Disney se bat depuis des décennies pour empêcher Mickey de tomber dans le domaine public. Lorsque la souris est imaginée en 1928, le copyright prévoit de protéger toute création artistique pendant 56 ans - soit jusqu'en 1984 dans le cas de Mickey. Alors que l'échéance approche, Disney entame du lobbying auprès du Congrès américain.

Citant l'exemple européen, qui prévoit une protection de 75 ans, Disney obtient en 1976 un nouveau Copyright Act qui permet de protéger toutes les œuvres postérieures à 1922 pendant 75 ans. Mickey gagne ainsi 19 ans de répit. L'un des arguments alors brandi est de pouvoir garantir des revenus à deux générations d'ayants droit.
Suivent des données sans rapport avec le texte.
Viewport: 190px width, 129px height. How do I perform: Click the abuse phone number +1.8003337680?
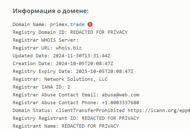(120, 103)
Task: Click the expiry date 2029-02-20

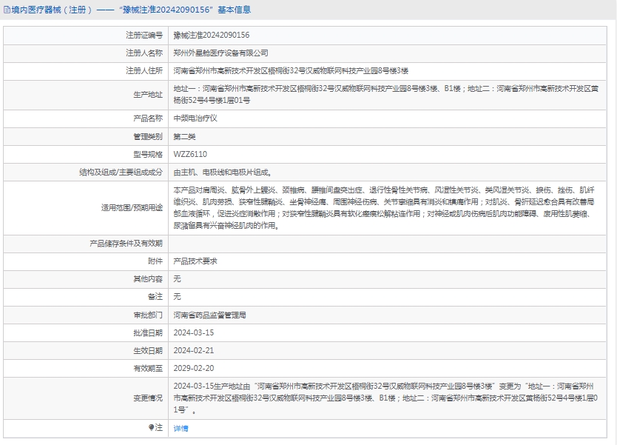Action: point(193,368)
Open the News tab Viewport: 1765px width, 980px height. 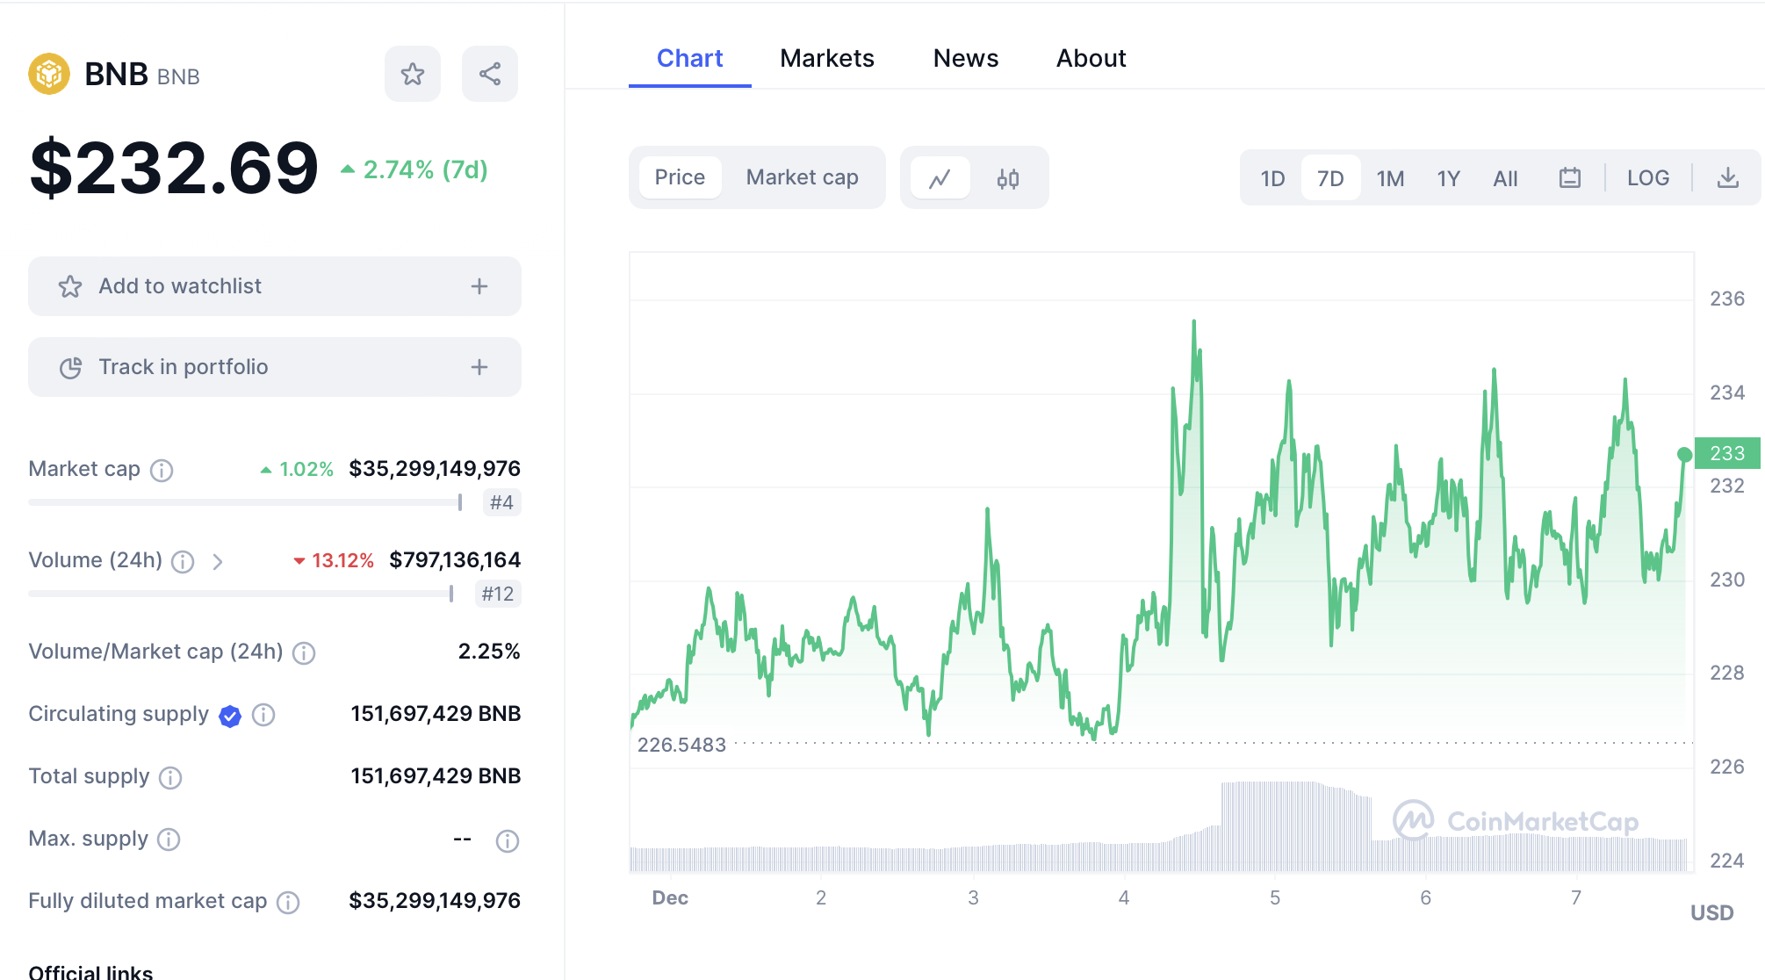965,58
Au milieu des années 1990, alors que le copyright doit s'arrêter en 2003, et que Mickey rapporte au studio plusieurs milliards de dollars, Disney recommence son lobbying. Grâce à la pugnacité de son patron Michael Eisner, le studio obtient une nouvelle prolongation de vingt ans, surnommée avec humour "Mickey Mouse Protection Act".

Des circonvolutions pour préserver les droits d'un personnage qui n'a en réalité jamais été inventé par Walt Disney. Si le producteur a souvent répété qu'il avait eu l'idée de Mickey dans un train le ramenant de New York, la conception graphique du personnage revient à Ub Iwerks, animateur de génie resté dans l'ombre de Walt Disney.

Et le studio a toujours pioché dans des histoires elles aussi tombées dans le domaine public pour imaginer des œuvres devenues des classiques: L'Apprenti sorcier, Blanche-Neige, La Belle au bois dormant ou Cendrillon, La Petite sirène et La Reine des neiges sont tous inspirés d'œuvres signées Goethe, Grimm, Perrault et Andersen.